◆ Prompt: Reproduce the items below word for word, starting at the very first line and continuing through the line that contains "Looking at the screenshot, I should click(442, 244).", with that line included.
## BEGIN
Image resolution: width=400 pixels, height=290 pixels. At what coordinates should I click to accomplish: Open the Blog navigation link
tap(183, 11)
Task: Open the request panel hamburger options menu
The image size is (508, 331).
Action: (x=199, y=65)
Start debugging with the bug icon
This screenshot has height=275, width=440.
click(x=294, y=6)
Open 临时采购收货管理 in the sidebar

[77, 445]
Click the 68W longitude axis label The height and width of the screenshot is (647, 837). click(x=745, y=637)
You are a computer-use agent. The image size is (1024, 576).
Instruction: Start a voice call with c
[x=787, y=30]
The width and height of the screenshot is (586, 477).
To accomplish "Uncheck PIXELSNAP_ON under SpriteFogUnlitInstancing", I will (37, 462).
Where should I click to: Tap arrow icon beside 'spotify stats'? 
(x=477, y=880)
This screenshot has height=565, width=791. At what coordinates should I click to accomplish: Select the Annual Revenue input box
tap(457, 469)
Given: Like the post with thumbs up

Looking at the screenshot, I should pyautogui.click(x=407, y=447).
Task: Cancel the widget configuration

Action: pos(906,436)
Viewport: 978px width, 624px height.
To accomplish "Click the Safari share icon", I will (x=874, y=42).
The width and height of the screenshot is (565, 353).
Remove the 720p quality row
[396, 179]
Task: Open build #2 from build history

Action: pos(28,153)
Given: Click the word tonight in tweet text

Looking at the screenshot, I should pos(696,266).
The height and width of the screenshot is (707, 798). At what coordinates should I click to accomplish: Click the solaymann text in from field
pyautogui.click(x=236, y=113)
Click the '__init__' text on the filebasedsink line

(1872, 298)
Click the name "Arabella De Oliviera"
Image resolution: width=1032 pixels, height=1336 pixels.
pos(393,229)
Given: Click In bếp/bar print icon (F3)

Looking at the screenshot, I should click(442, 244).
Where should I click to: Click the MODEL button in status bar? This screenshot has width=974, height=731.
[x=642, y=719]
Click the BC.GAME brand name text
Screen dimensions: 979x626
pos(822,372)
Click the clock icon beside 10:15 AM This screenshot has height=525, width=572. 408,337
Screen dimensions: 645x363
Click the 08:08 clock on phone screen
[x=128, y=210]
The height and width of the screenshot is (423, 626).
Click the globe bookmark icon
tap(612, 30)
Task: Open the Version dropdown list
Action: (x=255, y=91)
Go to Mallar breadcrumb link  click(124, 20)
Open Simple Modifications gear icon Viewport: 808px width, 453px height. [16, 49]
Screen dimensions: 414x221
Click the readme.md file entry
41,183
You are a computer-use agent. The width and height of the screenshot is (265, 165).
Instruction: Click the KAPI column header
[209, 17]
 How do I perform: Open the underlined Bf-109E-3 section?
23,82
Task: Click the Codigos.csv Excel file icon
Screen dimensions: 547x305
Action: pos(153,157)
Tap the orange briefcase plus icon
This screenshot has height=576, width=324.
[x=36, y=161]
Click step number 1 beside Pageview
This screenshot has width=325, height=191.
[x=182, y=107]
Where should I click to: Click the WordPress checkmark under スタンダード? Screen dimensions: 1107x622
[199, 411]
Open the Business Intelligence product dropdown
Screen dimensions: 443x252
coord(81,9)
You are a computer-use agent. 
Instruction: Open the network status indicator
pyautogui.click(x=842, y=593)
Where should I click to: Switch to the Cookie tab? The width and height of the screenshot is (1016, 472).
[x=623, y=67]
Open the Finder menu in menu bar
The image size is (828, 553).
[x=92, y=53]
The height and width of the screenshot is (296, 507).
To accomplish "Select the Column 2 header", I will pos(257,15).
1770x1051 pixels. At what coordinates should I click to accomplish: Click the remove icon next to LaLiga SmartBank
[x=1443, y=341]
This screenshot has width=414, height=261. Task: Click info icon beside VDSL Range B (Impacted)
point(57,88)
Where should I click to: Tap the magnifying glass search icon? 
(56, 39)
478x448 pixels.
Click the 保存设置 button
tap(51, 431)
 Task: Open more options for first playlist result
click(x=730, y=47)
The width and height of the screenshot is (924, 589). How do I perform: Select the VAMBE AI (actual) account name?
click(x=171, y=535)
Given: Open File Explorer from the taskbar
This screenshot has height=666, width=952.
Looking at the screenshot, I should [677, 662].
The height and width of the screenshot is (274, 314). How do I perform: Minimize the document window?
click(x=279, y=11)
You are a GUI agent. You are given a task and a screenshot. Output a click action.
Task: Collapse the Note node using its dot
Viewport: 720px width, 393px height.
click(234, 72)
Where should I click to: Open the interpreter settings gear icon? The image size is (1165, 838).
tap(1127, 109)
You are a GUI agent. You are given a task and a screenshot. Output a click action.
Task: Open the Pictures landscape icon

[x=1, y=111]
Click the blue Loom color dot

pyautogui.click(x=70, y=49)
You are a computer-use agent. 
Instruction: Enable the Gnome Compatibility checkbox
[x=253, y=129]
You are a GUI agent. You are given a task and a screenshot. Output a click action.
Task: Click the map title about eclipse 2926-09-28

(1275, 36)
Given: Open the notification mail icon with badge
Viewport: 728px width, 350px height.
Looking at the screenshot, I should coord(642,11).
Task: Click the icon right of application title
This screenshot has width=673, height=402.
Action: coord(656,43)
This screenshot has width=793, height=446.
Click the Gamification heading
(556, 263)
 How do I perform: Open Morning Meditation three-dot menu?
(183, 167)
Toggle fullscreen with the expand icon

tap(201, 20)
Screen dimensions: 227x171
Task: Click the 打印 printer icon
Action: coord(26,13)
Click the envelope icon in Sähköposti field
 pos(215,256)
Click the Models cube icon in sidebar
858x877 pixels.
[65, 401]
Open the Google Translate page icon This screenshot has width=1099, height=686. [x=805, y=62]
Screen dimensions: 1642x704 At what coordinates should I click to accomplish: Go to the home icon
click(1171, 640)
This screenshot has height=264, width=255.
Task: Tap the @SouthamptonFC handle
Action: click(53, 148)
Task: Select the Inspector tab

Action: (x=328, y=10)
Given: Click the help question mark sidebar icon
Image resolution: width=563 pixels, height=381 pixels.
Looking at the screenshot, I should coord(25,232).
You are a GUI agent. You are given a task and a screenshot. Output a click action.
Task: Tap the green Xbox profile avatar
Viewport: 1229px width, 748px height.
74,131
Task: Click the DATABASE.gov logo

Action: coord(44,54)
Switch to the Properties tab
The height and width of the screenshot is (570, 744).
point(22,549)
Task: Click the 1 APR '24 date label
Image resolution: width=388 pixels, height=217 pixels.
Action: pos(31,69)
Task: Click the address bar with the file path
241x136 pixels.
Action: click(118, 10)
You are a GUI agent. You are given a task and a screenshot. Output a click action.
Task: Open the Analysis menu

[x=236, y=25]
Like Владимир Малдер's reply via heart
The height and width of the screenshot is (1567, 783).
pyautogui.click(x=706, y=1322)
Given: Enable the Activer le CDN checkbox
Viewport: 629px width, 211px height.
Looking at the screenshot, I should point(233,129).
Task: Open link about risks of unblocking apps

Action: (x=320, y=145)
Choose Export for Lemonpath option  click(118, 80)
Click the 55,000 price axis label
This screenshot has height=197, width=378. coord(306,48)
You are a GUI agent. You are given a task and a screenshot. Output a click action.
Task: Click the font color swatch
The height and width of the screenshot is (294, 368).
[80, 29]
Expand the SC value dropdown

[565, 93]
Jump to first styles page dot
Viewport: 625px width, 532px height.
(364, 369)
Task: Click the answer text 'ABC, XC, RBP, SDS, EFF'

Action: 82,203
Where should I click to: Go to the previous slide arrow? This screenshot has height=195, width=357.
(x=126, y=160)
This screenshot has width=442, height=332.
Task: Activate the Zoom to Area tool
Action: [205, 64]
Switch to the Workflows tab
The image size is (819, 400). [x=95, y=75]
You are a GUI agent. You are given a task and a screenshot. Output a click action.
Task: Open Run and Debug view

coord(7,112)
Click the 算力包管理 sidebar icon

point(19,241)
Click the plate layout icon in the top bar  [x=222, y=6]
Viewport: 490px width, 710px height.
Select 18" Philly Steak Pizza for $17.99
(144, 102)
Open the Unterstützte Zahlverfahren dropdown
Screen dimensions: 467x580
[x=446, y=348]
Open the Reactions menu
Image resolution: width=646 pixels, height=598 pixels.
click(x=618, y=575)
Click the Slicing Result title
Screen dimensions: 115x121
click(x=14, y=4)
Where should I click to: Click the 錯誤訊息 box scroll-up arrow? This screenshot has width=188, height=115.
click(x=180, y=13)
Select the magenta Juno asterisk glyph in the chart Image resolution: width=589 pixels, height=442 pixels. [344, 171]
## END
◆ Reply:
Image resolution: width=400 pixels, height=290 pixels. At what coordinates should I click to accomplish: Open the Blog navigation link
tap(183, 11)
Task: Open the request panel hamburger options menu
The image size is (508, 331).
Action: (x=199, y=65)
Start debugging with the bug icon
This screenshot has height=275, width=440.
click(x=294, y=6)
Open 临时采购收货管理 in the sidebar

[77, 445]
Click the 68W longitude axis label The height and width of the screenshot is (647, 837). click(x=745, y=637)
You are a computer-use agent. The image size is (1024, 576).
Instruction: Start a voice call with c
[x=787, y=30]
The width and height of the screenshot is (586, 477).
To accomplish "Uncheck PIXELSNAP_ON under SpriteFogUnlitInstancing", I will (37, 462).
Where should I click to: Tap arrow icon beside 'spotify stats'? 
(x=477, y=880)
This screenshot has height=565, width=791. At what coordinates should I click to accomplish: Select the Annual Revenue input box
tap(457, 469)
Given: Like the post with thumbs up

Looking at the screenshot, I should pyautogui.click(x=407, y=447).
Task: Cancel the widget configuration

Action: pos(906,436)
Viewport: 978px width, 624px height.
To accomplish "Click the Safari share icon", I will (x=874, y=42).
The width and height of the screenshot is (565, 353).
Remove the 720p quality row
[396, 179]
Task: Open build #2 from build history

Action: pos(28,153)
Given: Click the word tonight in tweet text

Looking at the screenshot, I should pos(696,266).
The height and width of the screenshot is (707, 798). At what coordinates should I click to accomplish: Click the solaymann text in from field
pyautogui.click(x=236, y=113)
Click the '__init__' text on the filebasedsink line

(1872, 298)
Click the name "Arabella De Oliviera"
Image resolution: width=1032 pixels, height=1336 pixels.
pos(393,229)
Given: Click In bếp/bar print icon (F3)

Looking at the screenshot, I should click(442, 244).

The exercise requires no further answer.